Если верить сотрудникам полиции и некоторым другим собеседникам, вырисовывался однозначный ответ. Не стоит нервничать. Такие вещи случаются. Больше ничего предпринять нельзя. Испытывать страх нормально. Нужно расслабиться. Публичным личностям постоянно угрожают, но дальше дело не идет. Все утрясется.
Но в голове шел совершенно другой диалог. По замкнутому кругу, постоянно ускоряясь, бегали пессимистичные мысли. «Что я наделал? — кричал внутренний голос, пробуждая во мне безумца. — Может быть, позвонить в фирму, которая занимается сигнализацией? Или купить пистолет? Или переехать? Удастся ли мне быстро найти новую работу?»

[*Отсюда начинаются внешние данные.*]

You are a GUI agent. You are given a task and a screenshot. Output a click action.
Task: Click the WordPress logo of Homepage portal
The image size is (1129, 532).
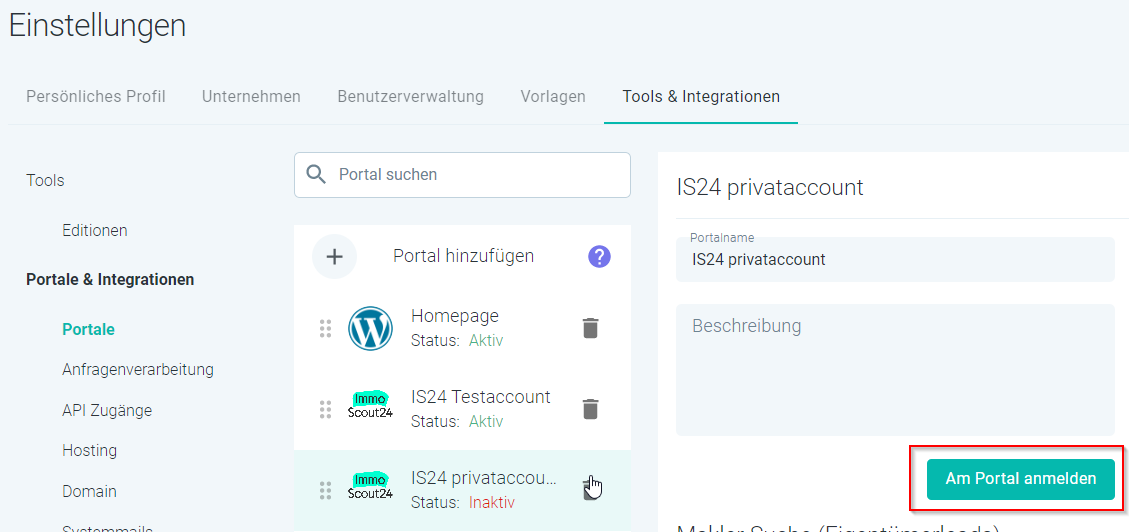(x=370, y=328)

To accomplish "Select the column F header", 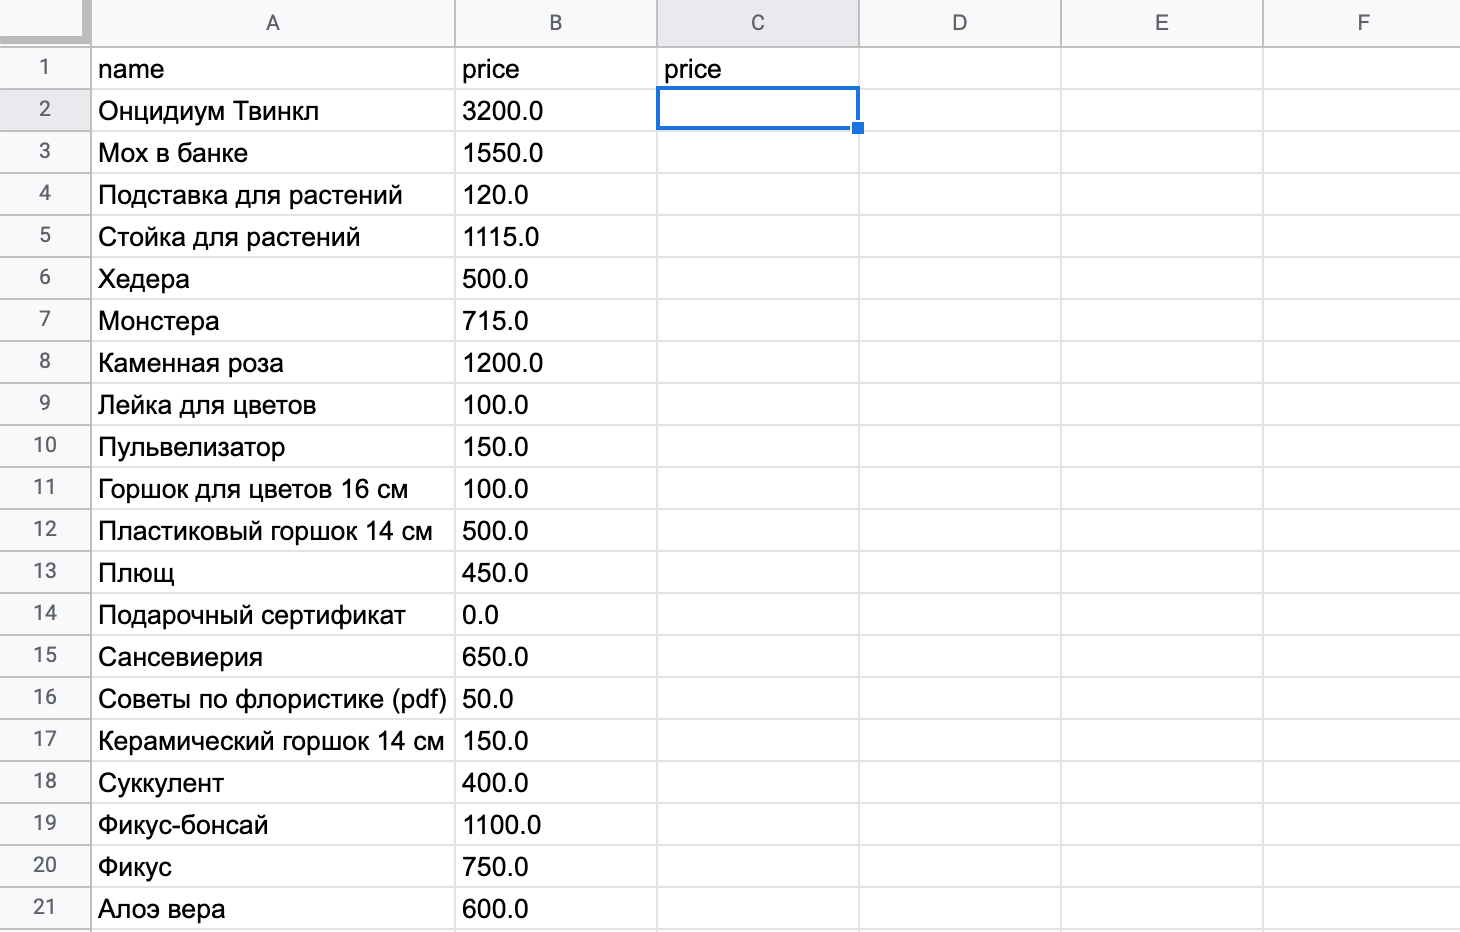I will click(x=1362, y=23).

Последующие два дня мысленный монолог повторялся снова и снова — с небольшими вариациями и в итоге довел меня до нервного срыва. Аппетит пропал, я, как заезженная пластинка, обсуждал письмо с женой, напряжение между нами росло. Я вздрагивал при малейшем шуме из детской и сразу предполагал худшее. Мне и в голову не приходило, что колыбель скрипит или у малышки болит животик.

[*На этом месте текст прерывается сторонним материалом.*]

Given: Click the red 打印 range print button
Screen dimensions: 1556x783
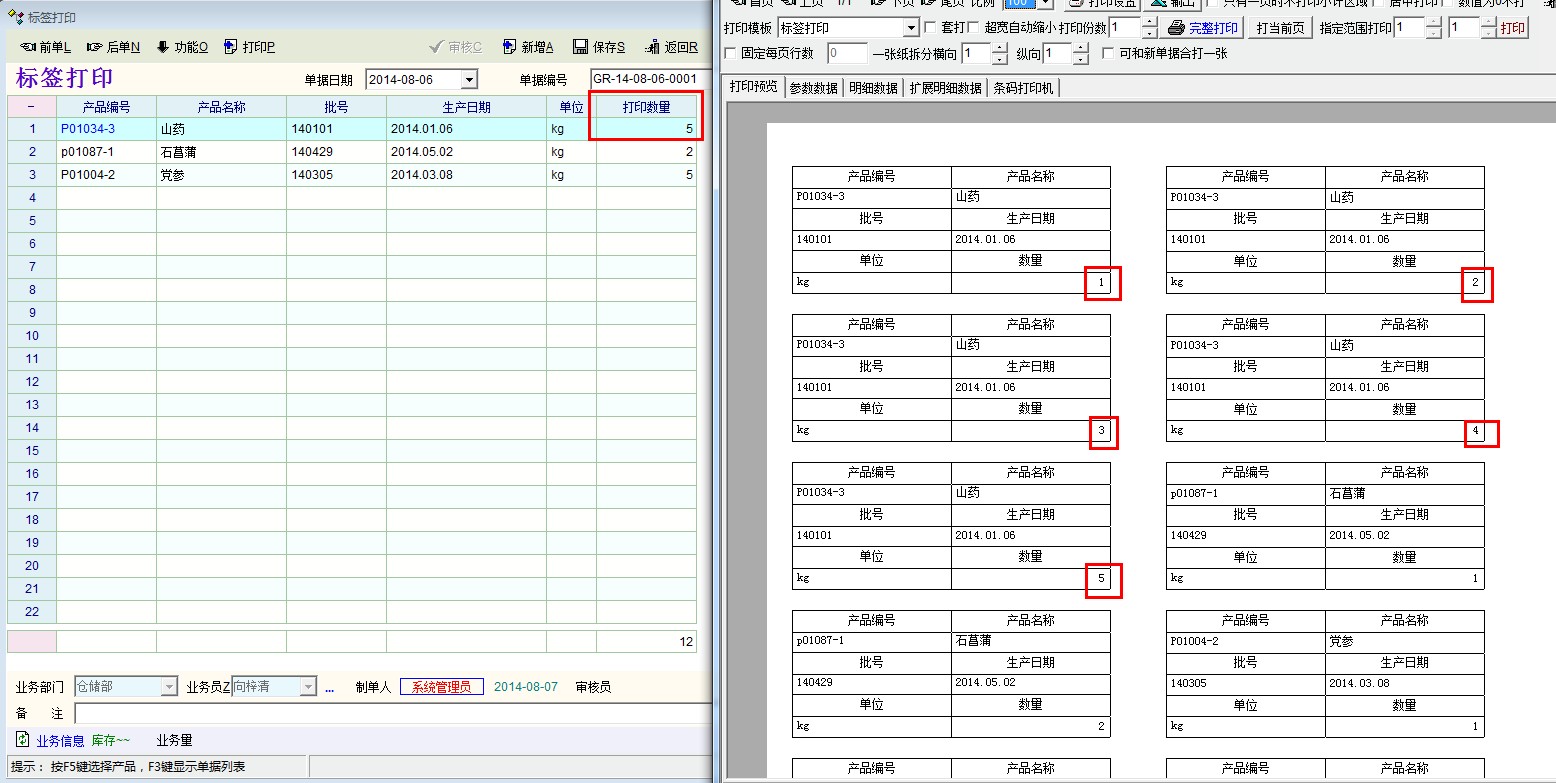Looking at the screenshot, I should (1512, 28).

Я специалист по экспериментальной психологии и нейроисследователь, я основал лабораторию в Мичиганском университете и возглавляю ее. Вся моя профессиональная деятельность посвящена внутренним диалогам: почему они начинаются, что собой представляют и как их контролировать, чтобы жизнь стала счастливее, здоровее и продуктивнее.
Мы с коллегами сравниваем себя с механиками — правда, копаемся мы не в моторах, а в мозге. Для участия в сложных экспериментах мы приглашаем добровольцев в лабораторию, а также изучаем их «на воле», в повседневной жизни. Мы используем в своем арсенале психологические инструменты, а также достижения в области медицины, философии, биологии, информатики. Мы пытаемся ответить на терзающие нас вопросы. Почему одним людям погружение в себя и самоанализ идут на пользу, а другие в подобной ситуации себя разрушают? Получится ли сохранять трезвое мышление в условиях хронического стресса? Можно ли воздействовать на внутренний диалог, выбирая правильное «направление»? Как общаться с дорогими нам людьми, не подогревая их негативные эмоции и мысли, как и свои? Влияют ли бесчисленные мнения наших собеседников из соцсетей на внутренний голос? Мы сделали несколько удивительных открытий.
Оказывается, слова и действия могут благотворно влиять на внутренний диалог. Мы научились отпирать потайные двери мозга и поняли, как стать сильнее с помощью плацебо, талисманов и ритуалов. Мы узнали, какие изображения следует разместить на рабочем столе, чтобы оправиться от эмоциональной травмы (подсказка: изображения матери-природы успокаивают не хуже, чем портреты мам); как совладать с экзистенциальным отчаянием, обнимая плюшевую игрушку; что сказать, а чего не говорить партнеру после тяжелого дня; что вы делаете неправильно, общаясь в соцсетях; и где прогуливаться, если вы хотите обдумать насущные проблемы.
Интерес к внутренним диалогам появился у меня задолго до того, как я вступил на научную стезю. И даже до того как стал понимать, что такое эмоции. Первой психологической лабораторией, где зародилось мое восхищение богатым, хрупким и вечно меняющимся миром у нас в голове, была моя семья.
Я вырос в Бруклине, в рабочем районе Канарси. Отец с малых лет твердил мне о важности саморефлексии. Мне кажется, большинство родителей учат своих трехлеток регулярно чистить зубы и с добротой относиться к окружающим, но у моего отца с его оригинальным мировоззрением были другие приоритеты. Больше чего бы то ни было его беспокоил мой внутренний выбор. При любой проблеме отец всегда советовал «слушать внутренний голос». Он говорил: «Задай себе вопрос». О чем спрашивать, я тогда не понимал, но смутно предполагал, что ответ находится внутри.
Во многом отец был воплощением противоречий. Если он не посылал к черту других водителей на шумных, забитых автомобилями улицах Нью-Йорка и не болел за Yankees дома перед телевизором, то медитировал у себя в спальне (пышные усы, под ними дымится сигарета) или читал «Бхагавадгиту». По мере взросления у меня появились вопросы посложнее, чем «Можно ли тайком съесть печенье» или «Как отвертеться от уборки в комнате», и я стал больше ценить отцовский совет. Пригласить ли на свидание свою школьную любовь? (Пригласил, но она отказала.) Обличить ли друга, который на моих глазах украл чужой бумажник? В какой колледж поступить? Я гордился своей способностью размышлять хладнокровно, в принятии решений полагался на внутренний голос и редко ошибался. (Однажды другая моя возлюбленная ответила «да», и я на ней женился.)